About this task ::
Whenever a line in this data holds the word "input", report that line in full.

◆ ◆ ◆

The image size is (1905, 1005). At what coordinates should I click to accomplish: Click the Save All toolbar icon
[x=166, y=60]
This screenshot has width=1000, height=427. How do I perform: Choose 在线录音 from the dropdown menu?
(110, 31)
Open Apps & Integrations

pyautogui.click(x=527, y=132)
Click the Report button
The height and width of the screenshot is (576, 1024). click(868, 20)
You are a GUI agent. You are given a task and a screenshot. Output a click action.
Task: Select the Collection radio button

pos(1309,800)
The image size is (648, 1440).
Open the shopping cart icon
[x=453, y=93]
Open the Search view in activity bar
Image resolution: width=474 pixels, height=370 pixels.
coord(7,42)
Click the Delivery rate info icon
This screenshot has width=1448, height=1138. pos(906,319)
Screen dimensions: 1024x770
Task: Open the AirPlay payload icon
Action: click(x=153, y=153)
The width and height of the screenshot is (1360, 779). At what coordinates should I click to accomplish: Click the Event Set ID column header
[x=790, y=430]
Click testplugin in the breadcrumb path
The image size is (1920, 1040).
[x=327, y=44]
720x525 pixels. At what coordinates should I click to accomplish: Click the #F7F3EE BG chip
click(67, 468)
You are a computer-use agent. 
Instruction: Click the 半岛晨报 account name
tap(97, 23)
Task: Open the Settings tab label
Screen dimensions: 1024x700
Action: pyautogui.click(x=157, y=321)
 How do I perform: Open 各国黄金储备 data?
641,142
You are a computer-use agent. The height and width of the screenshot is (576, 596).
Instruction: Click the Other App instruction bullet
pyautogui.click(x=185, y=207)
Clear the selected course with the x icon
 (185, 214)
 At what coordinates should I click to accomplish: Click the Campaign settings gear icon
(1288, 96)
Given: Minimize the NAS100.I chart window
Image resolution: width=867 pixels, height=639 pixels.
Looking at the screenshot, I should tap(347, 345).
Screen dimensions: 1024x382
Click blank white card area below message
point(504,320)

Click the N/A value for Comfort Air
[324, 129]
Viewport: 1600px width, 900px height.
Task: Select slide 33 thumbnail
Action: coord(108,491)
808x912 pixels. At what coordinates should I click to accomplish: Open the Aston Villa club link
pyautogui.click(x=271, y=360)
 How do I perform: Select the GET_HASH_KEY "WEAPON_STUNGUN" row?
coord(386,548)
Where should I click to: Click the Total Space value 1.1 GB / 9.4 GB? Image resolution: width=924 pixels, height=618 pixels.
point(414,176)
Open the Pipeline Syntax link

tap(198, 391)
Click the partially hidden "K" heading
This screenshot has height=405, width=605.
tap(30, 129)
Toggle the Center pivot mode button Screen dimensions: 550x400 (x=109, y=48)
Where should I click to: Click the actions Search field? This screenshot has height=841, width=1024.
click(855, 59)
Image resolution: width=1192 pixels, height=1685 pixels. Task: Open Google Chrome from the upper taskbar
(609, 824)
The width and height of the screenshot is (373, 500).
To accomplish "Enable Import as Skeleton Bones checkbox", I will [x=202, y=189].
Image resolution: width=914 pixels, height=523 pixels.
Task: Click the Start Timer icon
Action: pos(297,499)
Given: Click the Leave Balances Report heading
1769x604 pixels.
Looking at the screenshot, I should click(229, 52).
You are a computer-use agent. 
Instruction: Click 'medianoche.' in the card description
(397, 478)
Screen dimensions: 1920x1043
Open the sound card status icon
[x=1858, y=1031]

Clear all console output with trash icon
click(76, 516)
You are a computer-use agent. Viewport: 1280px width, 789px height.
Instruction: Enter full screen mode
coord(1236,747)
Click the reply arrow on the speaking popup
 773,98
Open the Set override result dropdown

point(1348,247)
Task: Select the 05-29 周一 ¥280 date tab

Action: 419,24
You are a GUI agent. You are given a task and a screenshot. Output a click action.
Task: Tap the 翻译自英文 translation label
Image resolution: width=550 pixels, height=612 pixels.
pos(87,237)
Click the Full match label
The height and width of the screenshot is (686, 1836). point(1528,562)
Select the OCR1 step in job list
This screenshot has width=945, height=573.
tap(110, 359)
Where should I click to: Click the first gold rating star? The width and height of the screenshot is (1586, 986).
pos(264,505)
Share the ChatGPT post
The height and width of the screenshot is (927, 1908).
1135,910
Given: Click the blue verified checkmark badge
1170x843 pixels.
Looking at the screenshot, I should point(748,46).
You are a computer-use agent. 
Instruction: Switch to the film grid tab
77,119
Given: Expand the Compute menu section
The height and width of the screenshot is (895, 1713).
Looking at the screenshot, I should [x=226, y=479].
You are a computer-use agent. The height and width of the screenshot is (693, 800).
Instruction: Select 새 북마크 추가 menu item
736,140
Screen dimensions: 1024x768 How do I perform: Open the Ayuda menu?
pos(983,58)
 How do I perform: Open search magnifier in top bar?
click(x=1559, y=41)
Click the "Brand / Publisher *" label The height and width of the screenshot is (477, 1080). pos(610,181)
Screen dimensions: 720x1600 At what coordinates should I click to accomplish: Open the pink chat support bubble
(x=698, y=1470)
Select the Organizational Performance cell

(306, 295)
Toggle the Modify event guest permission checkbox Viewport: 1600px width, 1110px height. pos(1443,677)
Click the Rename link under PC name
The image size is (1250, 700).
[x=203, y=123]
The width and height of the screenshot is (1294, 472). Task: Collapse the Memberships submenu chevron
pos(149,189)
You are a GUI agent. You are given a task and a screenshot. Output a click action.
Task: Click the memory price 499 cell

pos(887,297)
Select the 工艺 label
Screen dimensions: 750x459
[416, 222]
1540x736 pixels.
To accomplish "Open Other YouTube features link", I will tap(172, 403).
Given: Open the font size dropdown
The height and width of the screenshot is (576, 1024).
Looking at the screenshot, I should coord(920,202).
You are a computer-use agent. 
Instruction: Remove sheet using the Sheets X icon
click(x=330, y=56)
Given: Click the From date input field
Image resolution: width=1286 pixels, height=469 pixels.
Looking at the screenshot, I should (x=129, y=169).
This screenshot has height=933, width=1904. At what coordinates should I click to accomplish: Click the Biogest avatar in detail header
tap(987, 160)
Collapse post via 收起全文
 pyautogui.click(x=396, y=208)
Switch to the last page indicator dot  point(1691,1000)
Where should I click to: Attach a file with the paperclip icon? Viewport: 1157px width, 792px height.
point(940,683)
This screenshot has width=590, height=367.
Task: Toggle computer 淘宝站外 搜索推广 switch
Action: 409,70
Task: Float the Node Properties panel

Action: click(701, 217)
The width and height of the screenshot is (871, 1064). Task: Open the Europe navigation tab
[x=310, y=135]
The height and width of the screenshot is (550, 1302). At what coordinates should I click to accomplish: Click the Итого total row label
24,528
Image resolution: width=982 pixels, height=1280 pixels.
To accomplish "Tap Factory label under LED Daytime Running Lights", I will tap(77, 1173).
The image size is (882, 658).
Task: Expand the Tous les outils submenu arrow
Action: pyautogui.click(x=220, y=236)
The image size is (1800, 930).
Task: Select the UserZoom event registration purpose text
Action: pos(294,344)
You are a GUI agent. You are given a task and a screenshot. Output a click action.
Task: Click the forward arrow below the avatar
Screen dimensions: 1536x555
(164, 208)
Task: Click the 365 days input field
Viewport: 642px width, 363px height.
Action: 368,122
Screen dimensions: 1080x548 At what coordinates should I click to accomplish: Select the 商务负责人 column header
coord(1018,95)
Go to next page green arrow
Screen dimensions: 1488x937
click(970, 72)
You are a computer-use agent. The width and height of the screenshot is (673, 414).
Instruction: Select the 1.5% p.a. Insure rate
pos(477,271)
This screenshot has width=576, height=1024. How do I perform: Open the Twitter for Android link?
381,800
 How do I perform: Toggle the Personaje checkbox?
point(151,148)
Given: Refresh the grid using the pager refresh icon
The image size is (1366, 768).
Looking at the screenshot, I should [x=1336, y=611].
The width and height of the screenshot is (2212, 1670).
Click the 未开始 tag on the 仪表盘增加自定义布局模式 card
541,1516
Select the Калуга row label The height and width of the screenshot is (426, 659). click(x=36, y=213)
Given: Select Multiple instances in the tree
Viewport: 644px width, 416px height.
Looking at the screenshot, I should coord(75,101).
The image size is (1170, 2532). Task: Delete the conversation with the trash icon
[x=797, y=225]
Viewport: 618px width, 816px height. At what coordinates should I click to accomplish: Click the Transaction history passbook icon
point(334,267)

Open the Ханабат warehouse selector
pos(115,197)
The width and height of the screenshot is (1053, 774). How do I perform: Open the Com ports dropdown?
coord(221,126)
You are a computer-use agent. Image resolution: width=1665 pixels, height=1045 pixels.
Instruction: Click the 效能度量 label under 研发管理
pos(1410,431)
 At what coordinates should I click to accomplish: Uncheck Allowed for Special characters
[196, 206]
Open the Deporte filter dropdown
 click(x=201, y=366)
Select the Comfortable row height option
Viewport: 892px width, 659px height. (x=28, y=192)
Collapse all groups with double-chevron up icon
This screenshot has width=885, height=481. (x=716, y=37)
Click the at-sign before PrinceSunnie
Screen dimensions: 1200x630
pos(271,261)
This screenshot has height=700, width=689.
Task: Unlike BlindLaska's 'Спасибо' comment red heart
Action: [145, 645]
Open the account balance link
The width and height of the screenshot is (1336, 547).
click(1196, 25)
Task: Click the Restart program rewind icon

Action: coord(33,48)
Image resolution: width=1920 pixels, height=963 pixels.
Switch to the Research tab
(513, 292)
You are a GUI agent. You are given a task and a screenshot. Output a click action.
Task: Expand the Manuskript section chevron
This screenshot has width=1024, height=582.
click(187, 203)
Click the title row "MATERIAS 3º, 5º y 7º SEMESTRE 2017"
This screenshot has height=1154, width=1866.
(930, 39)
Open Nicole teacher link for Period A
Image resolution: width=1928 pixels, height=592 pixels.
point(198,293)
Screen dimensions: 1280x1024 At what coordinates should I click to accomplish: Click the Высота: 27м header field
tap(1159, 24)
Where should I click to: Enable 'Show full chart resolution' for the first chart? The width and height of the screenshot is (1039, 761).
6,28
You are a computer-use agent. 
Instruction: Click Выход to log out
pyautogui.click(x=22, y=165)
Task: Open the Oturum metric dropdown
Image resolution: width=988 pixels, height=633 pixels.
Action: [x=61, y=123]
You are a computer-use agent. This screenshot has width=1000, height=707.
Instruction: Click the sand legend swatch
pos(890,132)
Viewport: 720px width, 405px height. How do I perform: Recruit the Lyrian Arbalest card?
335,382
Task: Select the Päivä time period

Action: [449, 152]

◆ ◆ ◆

Task result ::
Given: Click the From date input field
Task: Click the 365 days input field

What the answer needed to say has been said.